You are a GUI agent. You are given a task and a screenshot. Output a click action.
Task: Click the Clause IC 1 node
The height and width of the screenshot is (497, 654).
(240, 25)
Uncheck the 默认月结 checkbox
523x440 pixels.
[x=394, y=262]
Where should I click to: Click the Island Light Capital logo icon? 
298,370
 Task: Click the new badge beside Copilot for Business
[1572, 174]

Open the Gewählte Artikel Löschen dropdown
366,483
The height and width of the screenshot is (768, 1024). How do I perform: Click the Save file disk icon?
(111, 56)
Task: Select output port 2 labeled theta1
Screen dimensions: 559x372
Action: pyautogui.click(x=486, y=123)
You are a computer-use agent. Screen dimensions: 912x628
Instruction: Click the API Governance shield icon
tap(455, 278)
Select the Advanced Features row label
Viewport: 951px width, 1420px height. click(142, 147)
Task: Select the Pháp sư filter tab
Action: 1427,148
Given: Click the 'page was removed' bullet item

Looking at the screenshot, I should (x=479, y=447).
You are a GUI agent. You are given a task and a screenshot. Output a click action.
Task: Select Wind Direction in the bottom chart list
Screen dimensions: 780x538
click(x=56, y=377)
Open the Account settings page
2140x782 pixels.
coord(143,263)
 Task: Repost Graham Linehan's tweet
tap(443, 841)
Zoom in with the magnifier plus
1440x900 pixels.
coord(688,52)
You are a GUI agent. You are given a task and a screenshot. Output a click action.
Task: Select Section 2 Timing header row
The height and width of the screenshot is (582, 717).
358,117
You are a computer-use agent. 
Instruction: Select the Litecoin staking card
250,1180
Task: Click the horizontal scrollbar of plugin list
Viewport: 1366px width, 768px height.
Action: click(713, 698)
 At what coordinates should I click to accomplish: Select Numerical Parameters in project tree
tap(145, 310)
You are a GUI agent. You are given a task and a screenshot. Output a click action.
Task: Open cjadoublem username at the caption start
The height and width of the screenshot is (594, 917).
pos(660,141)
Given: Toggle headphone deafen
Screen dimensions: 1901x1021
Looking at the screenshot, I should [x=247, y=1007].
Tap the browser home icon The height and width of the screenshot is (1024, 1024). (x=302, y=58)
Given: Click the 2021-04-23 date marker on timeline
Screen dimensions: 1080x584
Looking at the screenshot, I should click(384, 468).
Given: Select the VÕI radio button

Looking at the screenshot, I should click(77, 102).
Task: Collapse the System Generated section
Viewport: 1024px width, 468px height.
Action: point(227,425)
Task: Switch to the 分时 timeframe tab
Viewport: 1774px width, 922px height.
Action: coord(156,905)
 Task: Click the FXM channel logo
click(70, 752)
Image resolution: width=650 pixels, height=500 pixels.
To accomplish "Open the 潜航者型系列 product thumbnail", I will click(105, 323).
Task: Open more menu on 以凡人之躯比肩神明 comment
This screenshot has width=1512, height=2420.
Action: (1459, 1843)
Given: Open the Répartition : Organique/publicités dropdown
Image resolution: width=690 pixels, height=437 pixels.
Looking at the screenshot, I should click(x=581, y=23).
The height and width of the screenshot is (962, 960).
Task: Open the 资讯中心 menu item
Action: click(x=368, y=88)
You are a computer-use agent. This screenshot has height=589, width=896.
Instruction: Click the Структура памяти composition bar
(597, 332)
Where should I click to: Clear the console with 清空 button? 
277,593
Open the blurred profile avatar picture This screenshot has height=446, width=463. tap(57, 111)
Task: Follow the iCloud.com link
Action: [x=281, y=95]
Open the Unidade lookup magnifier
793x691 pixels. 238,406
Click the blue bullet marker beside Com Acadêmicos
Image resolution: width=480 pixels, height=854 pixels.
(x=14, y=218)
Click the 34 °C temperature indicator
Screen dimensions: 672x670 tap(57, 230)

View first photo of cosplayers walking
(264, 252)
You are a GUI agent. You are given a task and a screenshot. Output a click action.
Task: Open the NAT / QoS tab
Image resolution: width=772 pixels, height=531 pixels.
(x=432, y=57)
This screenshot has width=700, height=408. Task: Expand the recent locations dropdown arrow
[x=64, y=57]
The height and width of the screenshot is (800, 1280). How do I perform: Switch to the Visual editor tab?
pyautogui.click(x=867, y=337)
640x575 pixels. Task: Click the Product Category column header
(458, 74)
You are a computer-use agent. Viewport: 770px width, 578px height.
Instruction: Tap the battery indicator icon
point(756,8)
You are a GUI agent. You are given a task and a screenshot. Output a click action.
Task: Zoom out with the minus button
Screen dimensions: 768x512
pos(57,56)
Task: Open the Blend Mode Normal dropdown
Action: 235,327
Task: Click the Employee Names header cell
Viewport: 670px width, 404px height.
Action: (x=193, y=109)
==============================
• [What this task involves]: Every line of the material must be returned exactly as it appears.

• [Written answer]:
You are a GUI agent. You are given a task and a screenshot. Output a click action.
Task: Click the Clause IC 1 node
The height and width of the screenshot is (497, 654).
(240, 25)
Uncheck the 默认月结 checkbox
523x440 pixels.
[x=394, y=262]
Where should I click to: Click the Island Light Capital logo icon? 
298,370
 Task: Click the new badge beside Copilot for Business
[1572, 174]

Open the Gewählte Artikel Löschen dropdown
366,483
The height and width of the screenshot is (768, 1024). How do I perform: Click the Save file disk icon?
(111, 56)
Task: Select output port 2 labeled theta1
Screen dimensions: 559x372
Action: pyautogui.click(x=486, y=123)
You are a computer-use agent. Screen dimensions: 912x628
Instruction: Click the API Governance shield icon
tap(455, 278)
Select the Advanced Features row label
Viewport: 951px width, 1420px height. click(142, 147)
Task: Select the Pháp sư filter tab
Action: 1427,148
Given: Click the 'page was removed' bullet item

Looking at the screenshot, I should (x=479, y=447).
You are a GUI agent. You are given a task and a screenshot. Output a click action.
Task: Select Wind Direction in the bottom chart list
Screen dimensions: 780x538
click(x=56, y=377)
Open the Account settings page
2140x782 pixels.
coord(143,263)
 Task: Repost Graham Linehan's tweet
tap(443, 841)
Zoom in with the magnifier plus
1440x900 pixels.
coord(688,52)
You are a GUI agent. You are given a task and a screenshot. Output a click action.
Task: Select Section 2 Timing header row
The height and width of the screenshot is (582, 717).
358,117
You are a computer-use agent. 
Instruction: Select the Litecoin staking card
250,1180
Task: Click the horizontal scrollbar of plugin list
Viewport: 1366px width, 768px height.
Action: click(713, 698)
 At what coordinates should I click to accomplish: Select Numerical Parameters in project tree
tap(145, 310)
You are a GUI agent. You are given a task and a screenshot. Output a click action.
Task: Open cjadoublem username at the caption start
The height and width of the screenshot is (594, 917).
pos(660,141)
Given: Toggle headphone deafen
Screen dimensions: 1901x1021
Looking at the screenshot, I should [x=247, y=1007].
Tap the browser home icon The height and width of the screenshot is (1024, 1024). (x=302, y=58)
Given: Click the 2021-04-23 date marker on timeline
Screen dimensions: 1080x584
Looking at the screenshot, I should click(384, 468).
Given: Select the VÕI radio button

Looking at the screenshot, I should click(77, 102).
Task: Collapse the System Generated section
Viewport: 1024px width, 468px height.
Action: point(227,425)
Task: Switch to the 分时 timeframe tab
Viewport: 1774px width, 922px height.
Action: coord(156,905)
 Task: Click the FXM channel logo
click(70, 752)
Image resolution: width=650 pixels, height=500 pixels.
To accomplish "Open the 潜航者型系列 product thumbnail", I will click(105, 323).
Task: Open more menu on 以凡人之躯比肩神明 comment
This screenshot has width=1512, height=2420.
Action: (1459, 1843)
Given: Open the Répartition : Organique/publicités dropdown
Image resolution: width=690 pixels, height=437 pixels.
Looking at the screenshot, I should click(x=581, y=23).
The height and width of the screenshot is (962, 960).
Task: Open the 资讯中心 menu item
Action: click(x=368, y=88)
You are a computer-use agent. This screenshot has height=589, width=896.
Instruction: Click the Структура памяти composition bar
(597, 332)
Where should I click to: Clear the console with 清空 button? 
277,593
Open the blurred profile avatar picture This screenshot has height=446, width=463. tap(57, 111)
Task: Follow the iCloud.com link
Action: [x=281, y=95]
Open the Unidade lookup magnifier
793x691 pixels. 238,406
Click the blue bullet marker beside Com Acadêmicos
Image resolution: width=480 pixels, height=854 pixels.
(x=14, y=218)
Click the 34 °C temperature indicator
Screen dimensions: 672x670 tap(57, 230)

View first photo of cosplayers walking
(264, 252)
You are a GUI agent. You are given a task and a screenshot. Output a click action.
Task: Open the NAT / QoS tab
Image resolution: width=772 pixels, height=531 pixels.
(x=432, y=57)
This screenshot has width=700, height=408. Task: Expand the recent locations dropdown arrow
[x=64, y=57]
The height and width of the screenshot is (800, 1280). How do I perform: Switch to the Visual editor tab?
pyautogui.click(x=867, y=337)
640x575 pixels. Task: Click the Product Category column header
(458, 74)
You are a computer-use agent. Viewport: 770px width, 578px height.
Instruction: Tap the battery indicator icon
point(756,8)
You are a GUI agent. You are given a task and a screenshot. Output a click action.
Task: Zoom out with the minus button
Screen dimensions: 768x512
pos(57,56)
Task: Open the Blend Mode Normal dropdown
Action: 235,327
Task: Click the Employee Names header cell
Viewport: 670px width, 404px height.
Action: (x=193, y=109)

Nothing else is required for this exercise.